• _TEXT EXCERPT_:

┄┄┄┄┄┄

Search
Osm Framework ∙ Processing Data
Version 0.15 ∙ 4 minutes read
Full-text search and layered navigation is a common feature for e-commerce applications. It's also used in this blog. Actually, it makes browsing any non-trivial data better. Under the hood, search and layered navigation interact with ElasticSearch, or other search engine, and this article describes how.
- Configuration
- Creating Indexes
- Adding Data To A Search Index
- Querying A Search Index
- Troubleshooting
Configuration
ElasticSearch
Before using search capabilities, configure what search engine you'll use, and specify its connection settings in settings.{{ app_name }}.php
(usually, settings.Osm_App.php
):
...
return (object)[
...
'search' => [
'driver' => 'elastic',
'index_prefix' => $_ENV['SEARCH_INDEX_PREFIX'],
'hosts' => [
$_ENV['ELASTIC_HOST'] ?? 'localhost:9200',
],
'retries' => 2,
],
];
The example above refers to the ElasticSearch installed on a local machine. For all the settings, consult ElasticSearch documentation.
The configuration above uses some environment variables, define them in .env.{{ app_name }}
(sually, .env.Osm_App
):
NAME=osmsoftware
...
SEARCH_INDEX_PREFIX="${NAME}_"
Algolia
Alternatively, you may use Algolia.
After creating an account on https://www.algolia.com/, use the following configuration in
settings.{{ app_name }}.php
:... return (object)[ ... 'search' => [ 'driver' => 'algolia', 'index_prefix' => $_ENV['SEARCH_INDEX_PREFIX'], 'app_id' => $_ENV['ALGOLIA_APP_ID'], 'admin_api_key' => $_ENV['ALGOLIA_ADMIN_API_KEY'], ], ];
Assign referenced environment variables in
.env.{{ app_name }}
:NAME=osmsoftware ... SEARCH_INDEX_PREFIX="${NAME}_" ALGOLIA_APP_ID=... ALGOLIA_ADMIN_API_KEY=...

┄┄┄┄┄┄

• _ENTRIES PROVIDED_:
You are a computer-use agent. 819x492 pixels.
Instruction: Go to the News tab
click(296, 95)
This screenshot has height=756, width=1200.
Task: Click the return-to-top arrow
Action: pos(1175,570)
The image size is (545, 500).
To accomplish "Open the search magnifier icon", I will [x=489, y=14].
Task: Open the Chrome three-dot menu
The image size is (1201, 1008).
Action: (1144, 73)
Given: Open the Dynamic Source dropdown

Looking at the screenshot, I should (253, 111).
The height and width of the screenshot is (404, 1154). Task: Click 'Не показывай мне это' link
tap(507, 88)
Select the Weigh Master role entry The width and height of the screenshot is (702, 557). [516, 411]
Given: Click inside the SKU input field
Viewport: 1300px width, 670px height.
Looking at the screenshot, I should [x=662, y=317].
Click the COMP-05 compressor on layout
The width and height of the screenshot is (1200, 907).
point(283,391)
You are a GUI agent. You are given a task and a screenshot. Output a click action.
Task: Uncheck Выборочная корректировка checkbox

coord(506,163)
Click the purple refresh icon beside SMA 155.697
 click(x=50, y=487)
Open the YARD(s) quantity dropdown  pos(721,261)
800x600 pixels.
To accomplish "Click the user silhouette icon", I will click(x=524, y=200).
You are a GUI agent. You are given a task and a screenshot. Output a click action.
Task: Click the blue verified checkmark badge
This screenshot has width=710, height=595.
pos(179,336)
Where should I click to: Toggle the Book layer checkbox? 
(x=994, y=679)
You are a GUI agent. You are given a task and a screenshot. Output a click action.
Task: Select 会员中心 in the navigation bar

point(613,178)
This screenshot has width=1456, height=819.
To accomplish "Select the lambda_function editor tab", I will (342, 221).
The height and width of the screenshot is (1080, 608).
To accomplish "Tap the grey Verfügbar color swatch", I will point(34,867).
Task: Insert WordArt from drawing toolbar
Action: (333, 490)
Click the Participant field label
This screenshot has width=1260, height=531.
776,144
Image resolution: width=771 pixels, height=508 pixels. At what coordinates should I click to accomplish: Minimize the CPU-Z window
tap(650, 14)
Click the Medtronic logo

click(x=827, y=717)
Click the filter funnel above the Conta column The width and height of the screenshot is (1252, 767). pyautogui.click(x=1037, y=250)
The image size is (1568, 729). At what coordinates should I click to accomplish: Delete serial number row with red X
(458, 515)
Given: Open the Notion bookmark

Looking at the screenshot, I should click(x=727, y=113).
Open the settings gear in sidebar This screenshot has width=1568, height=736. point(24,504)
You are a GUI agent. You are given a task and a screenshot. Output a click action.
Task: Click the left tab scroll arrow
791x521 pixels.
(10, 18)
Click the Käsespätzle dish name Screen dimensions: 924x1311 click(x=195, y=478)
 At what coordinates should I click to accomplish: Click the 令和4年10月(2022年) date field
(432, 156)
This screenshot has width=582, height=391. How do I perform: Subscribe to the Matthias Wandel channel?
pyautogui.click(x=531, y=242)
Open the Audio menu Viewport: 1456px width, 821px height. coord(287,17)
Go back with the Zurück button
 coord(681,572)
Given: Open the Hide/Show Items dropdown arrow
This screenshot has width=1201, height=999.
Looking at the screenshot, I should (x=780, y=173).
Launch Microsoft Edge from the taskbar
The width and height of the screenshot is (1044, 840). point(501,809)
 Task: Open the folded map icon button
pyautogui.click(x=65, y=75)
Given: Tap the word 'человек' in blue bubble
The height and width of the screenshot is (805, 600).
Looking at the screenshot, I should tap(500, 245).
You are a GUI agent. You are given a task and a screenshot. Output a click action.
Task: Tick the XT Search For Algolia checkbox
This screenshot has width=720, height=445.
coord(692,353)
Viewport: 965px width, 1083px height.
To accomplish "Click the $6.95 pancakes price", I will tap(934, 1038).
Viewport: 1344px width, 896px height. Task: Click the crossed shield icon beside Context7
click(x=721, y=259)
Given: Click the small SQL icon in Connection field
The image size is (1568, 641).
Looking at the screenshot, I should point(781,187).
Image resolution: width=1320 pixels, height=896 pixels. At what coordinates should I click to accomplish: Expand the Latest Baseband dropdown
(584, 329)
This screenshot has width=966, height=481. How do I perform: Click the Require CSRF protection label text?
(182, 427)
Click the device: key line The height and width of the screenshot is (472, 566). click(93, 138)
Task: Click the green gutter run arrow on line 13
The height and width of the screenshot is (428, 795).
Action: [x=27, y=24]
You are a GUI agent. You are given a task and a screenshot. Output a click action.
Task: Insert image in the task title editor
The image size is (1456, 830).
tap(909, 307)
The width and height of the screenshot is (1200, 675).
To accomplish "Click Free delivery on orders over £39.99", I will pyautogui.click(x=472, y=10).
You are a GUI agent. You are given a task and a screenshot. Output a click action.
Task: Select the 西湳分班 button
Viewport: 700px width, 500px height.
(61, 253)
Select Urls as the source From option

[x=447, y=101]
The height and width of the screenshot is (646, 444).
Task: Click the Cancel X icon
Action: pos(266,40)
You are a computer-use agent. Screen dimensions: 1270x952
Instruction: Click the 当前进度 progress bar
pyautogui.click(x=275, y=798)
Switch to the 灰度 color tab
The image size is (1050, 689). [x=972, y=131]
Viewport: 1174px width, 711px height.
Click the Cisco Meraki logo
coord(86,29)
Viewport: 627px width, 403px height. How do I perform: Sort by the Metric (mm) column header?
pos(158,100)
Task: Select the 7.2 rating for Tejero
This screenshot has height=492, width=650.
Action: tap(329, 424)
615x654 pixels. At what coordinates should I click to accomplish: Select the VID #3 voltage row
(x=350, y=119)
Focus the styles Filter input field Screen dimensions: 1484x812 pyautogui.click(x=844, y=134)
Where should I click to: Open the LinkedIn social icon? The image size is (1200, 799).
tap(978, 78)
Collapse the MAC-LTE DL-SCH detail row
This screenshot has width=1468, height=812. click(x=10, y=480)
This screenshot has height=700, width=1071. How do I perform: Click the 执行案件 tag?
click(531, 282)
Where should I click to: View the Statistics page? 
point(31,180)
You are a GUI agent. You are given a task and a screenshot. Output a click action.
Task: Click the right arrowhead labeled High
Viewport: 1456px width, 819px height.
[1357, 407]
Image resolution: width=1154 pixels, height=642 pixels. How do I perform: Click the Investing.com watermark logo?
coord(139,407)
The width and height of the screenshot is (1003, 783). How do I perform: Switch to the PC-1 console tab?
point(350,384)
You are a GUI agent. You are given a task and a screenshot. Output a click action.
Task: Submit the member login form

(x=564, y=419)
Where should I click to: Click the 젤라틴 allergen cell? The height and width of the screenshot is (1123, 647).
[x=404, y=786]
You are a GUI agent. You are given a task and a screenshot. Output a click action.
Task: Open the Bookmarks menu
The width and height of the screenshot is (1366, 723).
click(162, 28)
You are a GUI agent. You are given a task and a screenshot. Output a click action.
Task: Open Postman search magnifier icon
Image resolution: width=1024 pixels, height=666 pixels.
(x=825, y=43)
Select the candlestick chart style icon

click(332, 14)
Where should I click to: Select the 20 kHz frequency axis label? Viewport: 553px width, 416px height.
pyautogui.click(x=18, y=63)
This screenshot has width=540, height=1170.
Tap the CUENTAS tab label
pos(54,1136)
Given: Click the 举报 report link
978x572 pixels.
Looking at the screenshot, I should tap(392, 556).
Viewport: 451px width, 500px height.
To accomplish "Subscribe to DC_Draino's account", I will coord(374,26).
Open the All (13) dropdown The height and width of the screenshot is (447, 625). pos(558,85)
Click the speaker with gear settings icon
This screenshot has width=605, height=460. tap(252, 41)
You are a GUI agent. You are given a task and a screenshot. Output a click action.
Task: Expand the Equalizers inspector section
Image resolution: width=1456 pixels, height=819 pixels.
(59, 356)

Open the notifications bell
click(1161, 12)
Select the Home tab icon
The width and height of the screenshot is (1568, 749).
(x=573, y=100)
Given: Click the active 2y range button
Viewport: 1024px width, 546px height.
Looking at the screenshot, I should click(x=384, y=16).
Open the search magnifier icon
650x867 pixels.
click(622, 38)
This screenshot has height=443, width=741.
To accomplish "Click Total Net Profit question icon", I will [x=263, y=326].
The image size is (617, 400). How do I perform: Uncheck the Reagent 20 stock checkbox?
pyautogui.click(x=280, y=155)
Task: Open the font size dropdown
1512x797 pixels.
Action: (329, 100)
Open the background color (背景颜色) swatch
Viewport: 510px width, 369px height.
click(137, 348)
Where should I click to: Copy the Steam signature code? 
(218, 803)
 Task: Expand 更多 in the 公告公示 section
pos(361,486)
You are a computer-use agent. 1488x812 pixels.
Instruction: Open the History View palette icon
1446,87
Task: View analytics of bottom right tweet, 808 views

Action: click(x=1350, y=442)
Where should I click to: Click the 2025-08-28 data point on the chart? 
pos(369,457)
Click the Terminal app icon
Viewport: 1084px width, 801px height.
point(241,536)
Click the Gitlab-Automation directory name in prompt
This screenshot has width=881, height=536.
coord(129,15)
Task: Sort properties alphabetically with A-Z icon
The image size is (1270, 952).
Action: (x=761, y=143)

┄┄┄┄┄┄

Can you copy the Osm Framework search page above in full, character for character?

• _EXERCISE SOLUTION_:
Search
Osm Framework ∙ Processing Data
Version 0.15 ∙ 4 minutes read
Full-text search and layered navigation is a common feature for e-commerce applications. It's also used in this blog. Actually, it makes browsing any non-trivial data better. Under the hood, search and layered navigation interact with ElasticSearch, or other search engine, and this article describes how.
- Configuration
- Creating Indexes
- Adding Data To A Search Index
- Querying A Search Index
- Troubleshooting
Configuration
ElasticSearch
Before using search capabilities, configure what search engine you'll use, and specify its connection settings in settings.{{ app_name }}.php
(usually, settings.Osm_App.php
):
...
return (object)[
...
'search' => [
'driver' => 'elastic',
'index_prefix' => $_ENV['SEARCH_INDEX_PREFIX'],
'hosts' => [
$_ENV['ELASTIC_HOST'] ?? 'localhost:9200',
],
'retries' => 2,
],
];
The example above refers to the ElasticSearch installed on a local machine. For all the settings, consult ElasticSearch documentation.
The configuration above uses some environment variables, define them in .env.{{ app_name }}
(sually, .env.Osm_App
):
NAME=osmsoftware
...
SEARCH_INDEX_PREFIX="${NAME}_"
Algolia
Alternatively, you may use Algolia.
After creating an account on https://www.algolia.com/, use the following configuration in
settings.{{ app_name }}.php
:... return (object)[ ... 'search' => [ 'driver' => 'algolia', 'index_prefix' => $_ENV['SEARCH_INDEX_PREFIX'], 'app_id' => $_ENV['ALGOLIA_APP_ID'], 'admin_api_key' => $_ENV['ALGOLIA_ADMIN_API_KEY'], ], ];
Assign referenced environment variables in
.env.{{ app_name }}
:NAME=osmsoftware ... SEARCH_INDEX_PREFIX="${NAME}_" ALGOLIA_APP_ID=... ALGOLIA_ADMIN_API_KEY=...